I couldn't agree more cranky... I'm able to enjoy my work do it at my pace and live off my retirement.. I do historical preservation work im hard to work with but when im done yhe work I do is impeccable.. cash only my hours if someone is lucky enough to have me ... I would do it for free but $50 an hour is what I charge and I throw in a lot of exras while im their.. and source as much from local businesses.. home auto boat..
 
I'm a two man shop (not automotive related) and I agree that staying small is a good thing. I own every tool and instrument I use and owe no one anything (except Fiat for the new Dodge truck I drive - lol). And I may even pay that off soon.
 
I'm a one-man shop too, however I have hired a High School boy to help out here and there, he's eager and wants to learn. I finally got rid of the 'Handyman' who was a self-proclaimed jack of all trades, but, he was a Master of NONE, and he ended up costing me about 800 bucks on his errors of late. For me, this is a burn I can't let heal, I told him he's not going to work for me anymore, and let him go back to his real job -- he was working for me just when he wanted to, and when I had some work for him. Not anymore.

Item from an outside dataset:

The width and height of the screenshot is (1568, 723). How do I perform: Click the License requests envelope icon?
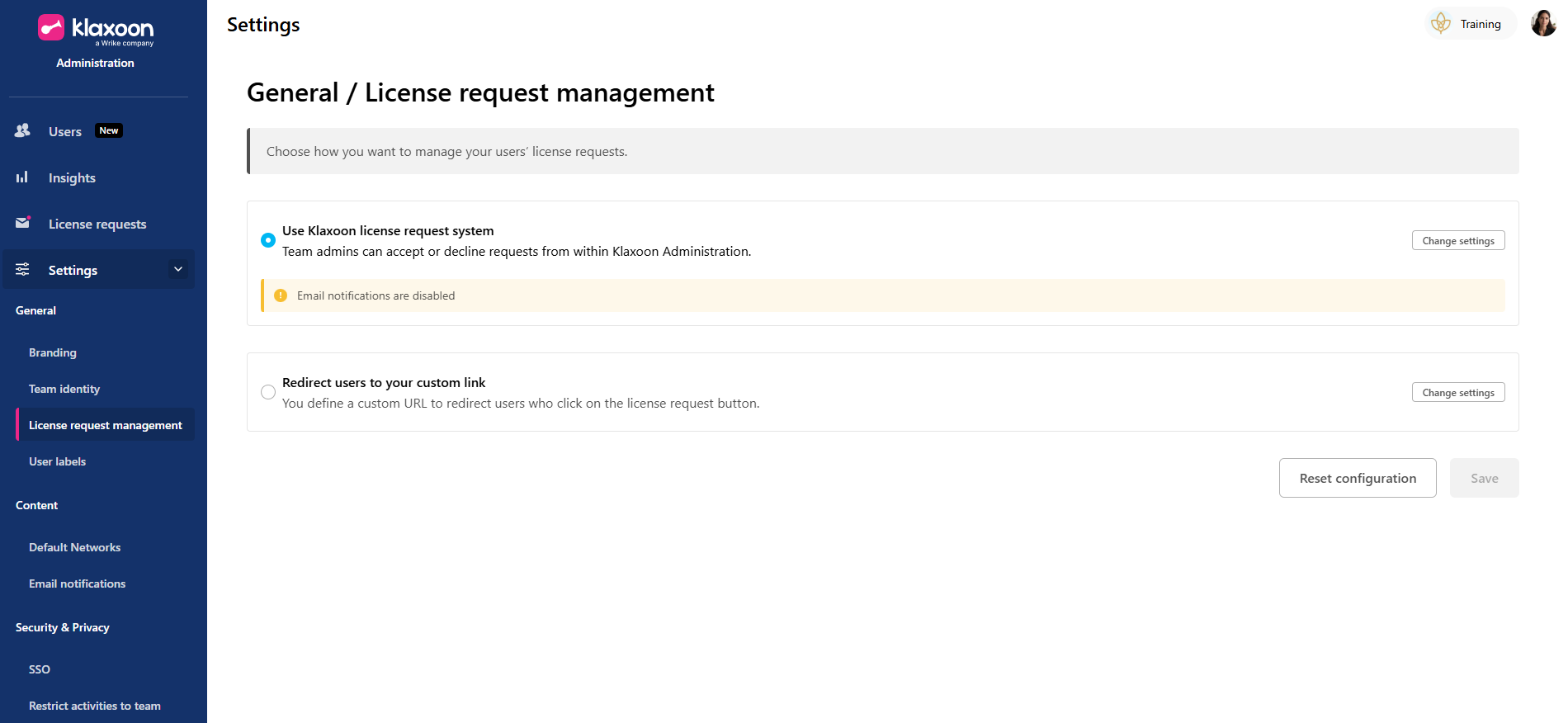click(22, 223)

I admire and respect the discussion of tools and no one cares for your stuff as good as you do, and, no one can do it as good as you can yourself, and there's nothing that frosts my *** more than seeing my former 'Handyman' bare down on my DeWalt ChopSaw to the point it almost seizes up, and the same careless I don't give a **** practice on my grinders etc.

One thing I didn't read is how you all do time management? I find that after 8 or so hours at the shop, I'm ready to head home! You?